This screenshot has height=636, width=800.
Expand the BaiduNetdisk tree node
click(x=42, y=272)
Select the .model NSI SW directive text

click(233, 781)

────────────────────

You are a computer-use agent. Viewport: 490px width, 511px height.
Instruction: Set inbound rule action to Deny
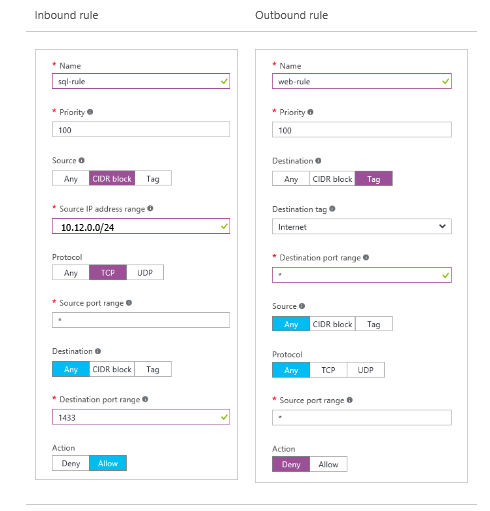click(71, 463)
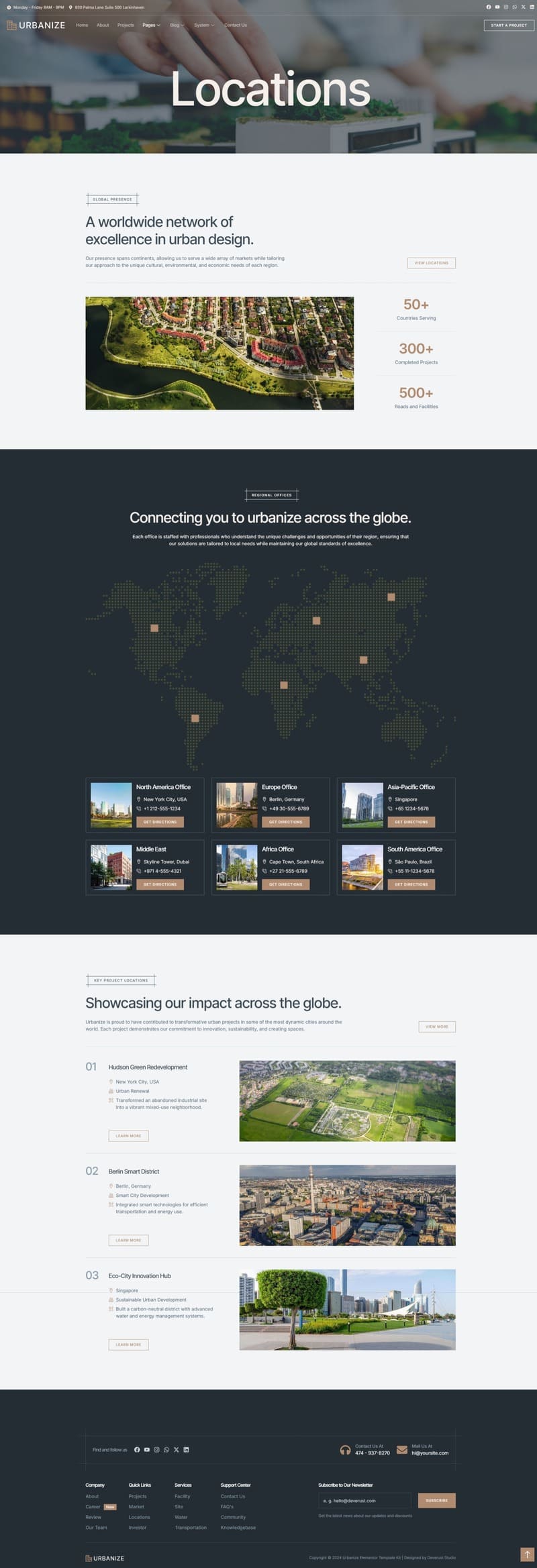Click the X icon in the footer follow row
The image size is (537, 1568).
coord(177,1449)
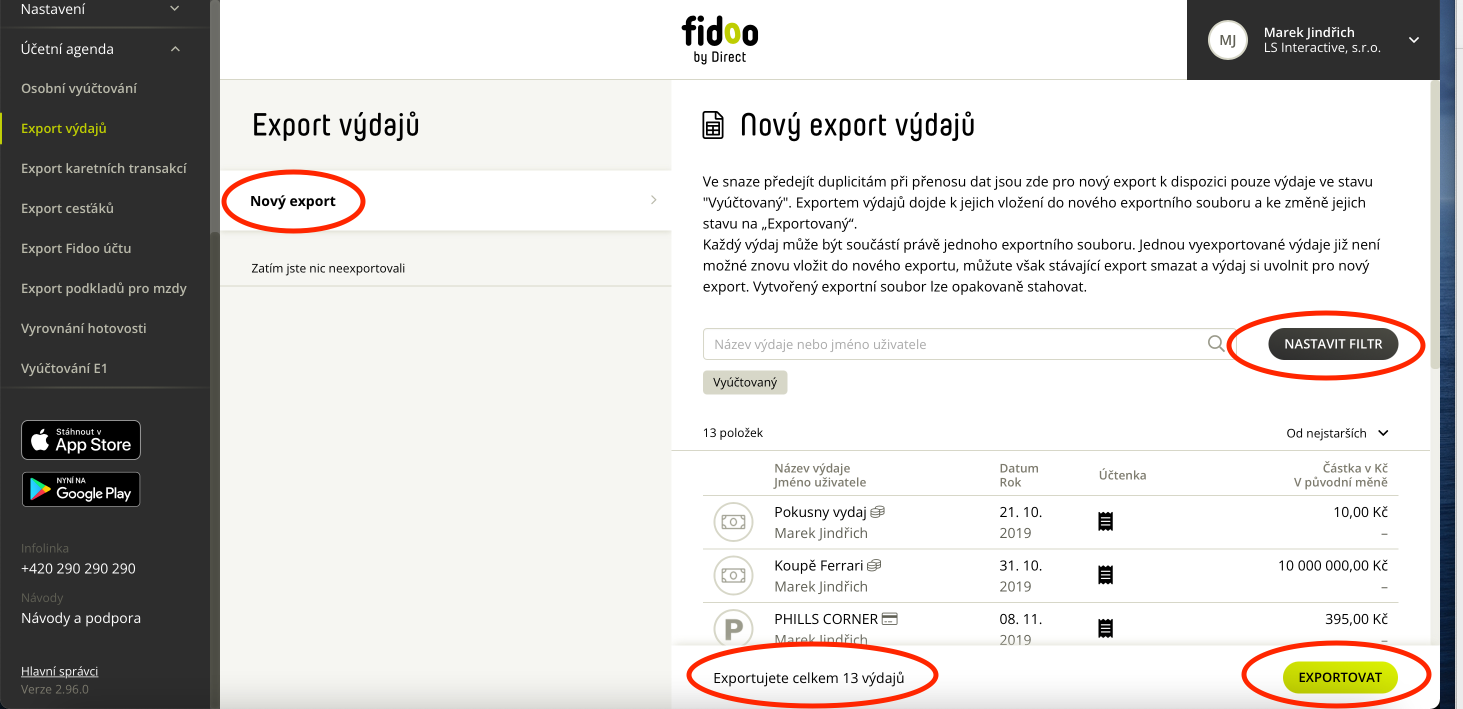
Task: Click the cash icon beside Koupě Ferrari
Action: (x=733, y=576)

────────────────────

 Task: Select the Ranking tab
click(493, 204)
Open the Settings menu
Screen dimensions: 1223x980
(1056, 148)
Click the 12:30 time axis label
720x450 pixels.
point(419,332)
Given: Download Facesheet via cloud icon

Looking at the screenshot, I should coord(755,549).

────────────────────

WHAT NEEDS TO BE DONE
Which lines in the records above include the word "width"? Copy them out.

RESPONSE AREA
This screenshot has height=636, width=800.
You are a computer-use agent. Viewport: 490px width, 511px height.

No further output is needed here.